Why It Makes Political Sense to Talk About Climate Change

In the summer of 2009, a dozen Democratic members of Congress took a deep breath and put their political futures on the line, voting for historic global-warming legislation President Obama had told them was a top priority. After the bill squeaked through the House, Democrats pleaded with the White House: After taking this risk, they needed Obama to go to bat for them—and the bill—with speeches, campaign appearances, constituent outreach, anything.

He didn’t. Behind the scenes, White House advisers counseled the president not to waste his political capital on climate change. It was too risky. Senate Majority Leader Harry Reid pulled the plug on the bill in summer 2010. That fall, Republicans went hard after House Democrats who had voted for it, causing many to lose their seats—and Democrats to lose control of the House. And on the campaign trail last year, Obama followed the advice of his staff and barely mentioned climate change, to the dismay of his environmental base.
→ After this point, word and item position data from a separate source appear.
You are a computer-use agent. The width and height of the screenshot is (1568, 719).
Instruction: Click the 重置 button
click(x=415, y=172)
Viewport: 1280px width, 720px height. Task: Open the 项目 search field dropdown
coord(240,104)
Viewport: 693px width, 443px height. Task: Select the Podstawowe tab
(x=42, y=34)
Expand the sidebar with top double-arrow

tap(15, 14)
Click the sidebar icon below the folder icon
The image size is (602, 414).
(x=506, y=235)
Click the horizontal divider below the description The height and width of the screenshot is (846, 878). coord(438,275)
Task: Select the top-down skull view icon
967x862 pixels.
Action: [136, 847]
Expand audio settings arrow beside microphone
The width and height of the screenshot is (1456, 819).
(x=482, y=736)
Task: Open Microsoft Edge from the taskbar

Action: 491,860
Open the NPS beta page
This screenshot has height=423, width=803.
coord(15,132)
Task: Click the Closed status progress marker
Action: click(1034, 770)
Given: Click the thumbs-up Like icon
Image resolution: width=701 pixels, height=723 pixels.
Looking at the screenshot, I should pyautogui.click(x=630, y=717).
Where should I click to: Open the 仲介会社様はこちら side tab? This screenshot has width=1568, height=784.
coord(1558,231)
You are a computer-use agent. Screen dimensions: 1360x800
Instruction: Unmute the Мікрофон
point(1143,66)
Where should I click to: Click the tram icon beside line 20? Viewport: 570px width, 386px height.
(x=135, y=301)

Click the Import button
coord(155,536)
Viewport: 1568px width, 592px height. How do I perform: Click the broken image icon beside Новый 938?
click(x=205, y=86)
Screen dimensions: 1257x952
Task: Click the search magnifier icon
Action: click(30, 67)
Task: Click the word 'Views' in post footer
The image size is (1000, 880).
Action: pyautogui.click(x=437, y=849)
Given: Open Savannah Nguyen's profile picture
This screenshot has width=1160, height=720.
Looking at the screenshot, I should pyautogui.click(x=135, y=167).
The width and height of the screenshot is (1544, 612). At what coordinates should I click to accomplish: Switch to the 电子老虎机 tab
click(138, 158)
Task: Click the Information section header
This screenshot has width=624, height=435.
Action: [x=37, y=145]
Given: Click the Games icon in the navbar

Suddenly, that’s all changed. Now, it seems, Obama can’t stop talking about climate change. In both his Inaugural Address and the State of the Union, he spoke at length and with passion about his commitment to tackling the warming climate. Last month, in a sweeping, nearly hour-long speech, Obama presented a historic set of new climate policies, centered on Environmental Protection Agency regulations to slash coal pollution. EPA’s new administrator, Gina McCarthy, will soon set off on a high-profile road trip to tout the climate rules in speeches, public meetings, town halls, and wherever else there’s a case to be made.

Meanwhile, Organizing for Action, the advocacy group retooled from Obama’s 2012 campaign machine, has launched an effort to inject global warming into the heart of national politics. The campaign strategists who once advised Obama to avoid talking about climate change will spend August sending volunteers to town-hall meetings in Republican districts, blasting the 135 members of Congress the group calls “climate deniers.”

Even Reid, the ultimate political pragmatist, has changed his tune. As wildfires swept his home state of Nevada this month, he reached out to reporters to blame the devastation on the shifting climate. “The West is being devastated by wildfires,” Reid said in the Capitol last week. “Millions of acres are burning.… Why? Because the climate has changed. The winters are shorter, the summers are hotter.”